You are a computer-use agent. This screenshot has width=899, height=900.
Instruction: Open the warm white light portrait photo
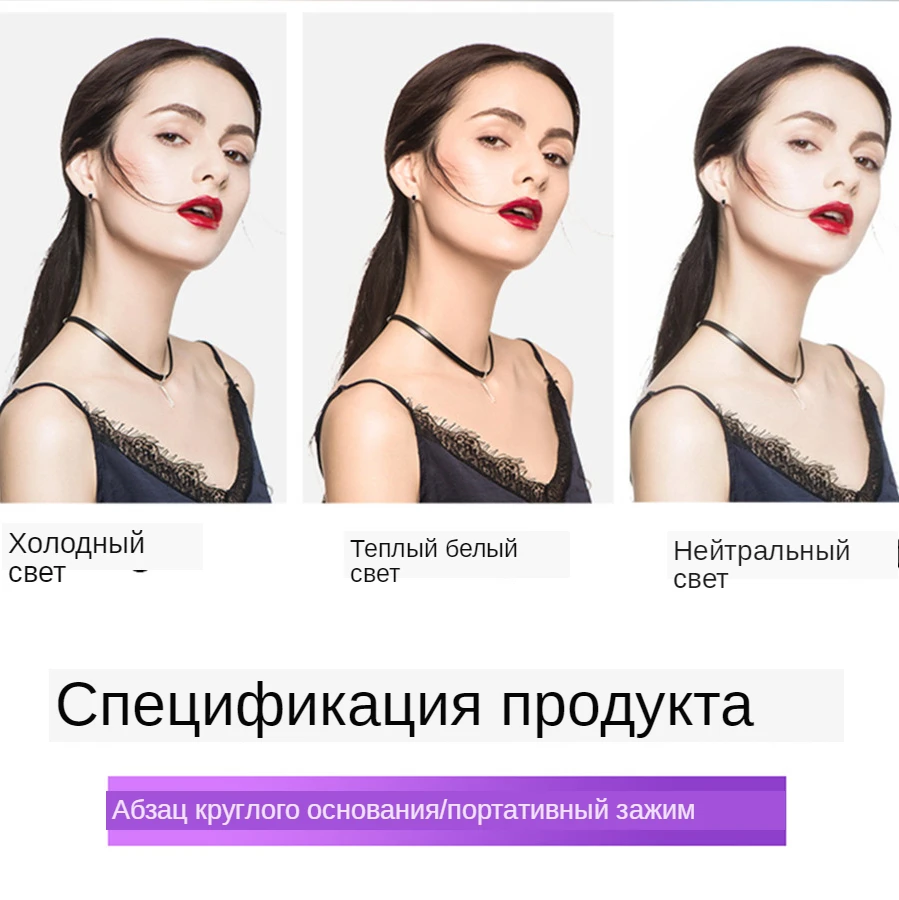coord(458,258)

□ □ □ □ □ □ □

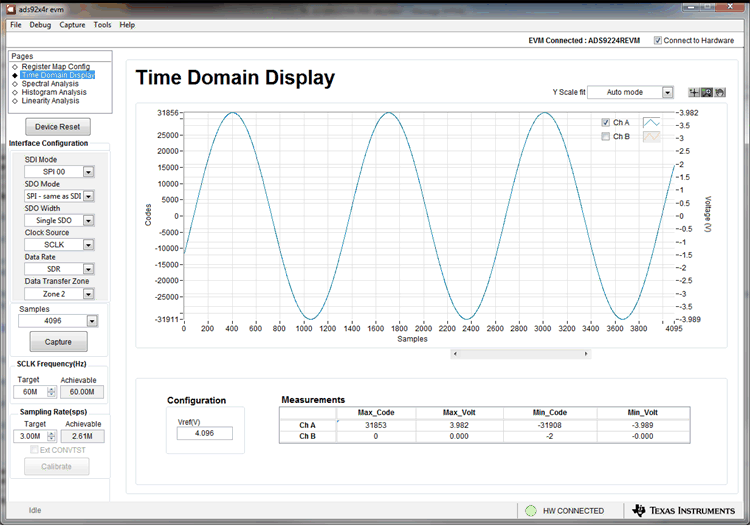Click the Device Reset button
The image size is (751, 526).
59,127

□ □ □ □ □ □ □

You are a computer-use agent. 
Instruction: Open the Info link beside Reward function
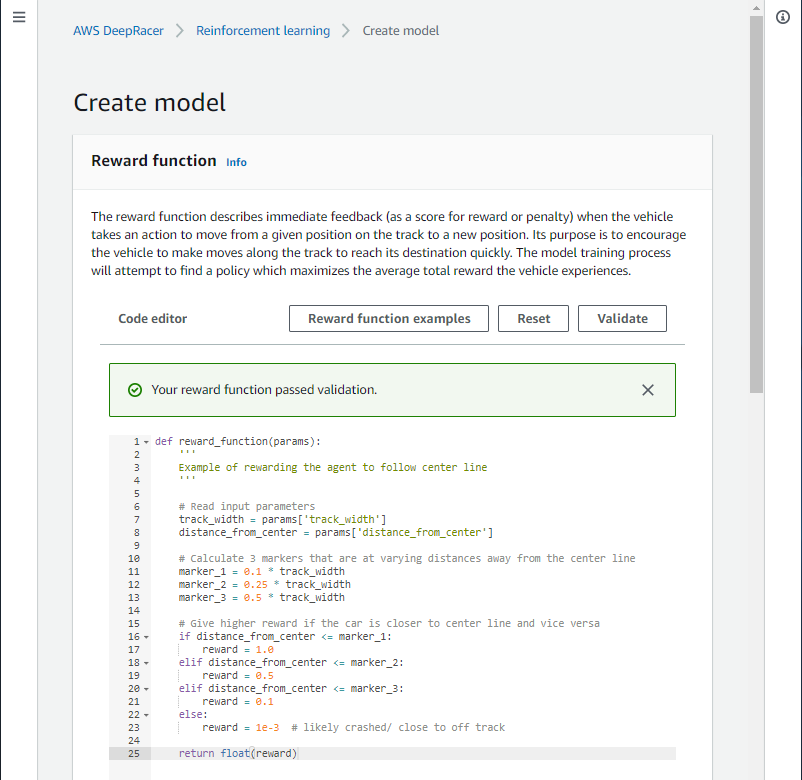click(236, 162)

□ □ □ □ □ □ □

Exercise requirements: Bring together all lines in the records where the word "computer" is found.

Response box:
You are a computer-use agent. This screenshot has width=899, height=900.
You are a computer-use agent. 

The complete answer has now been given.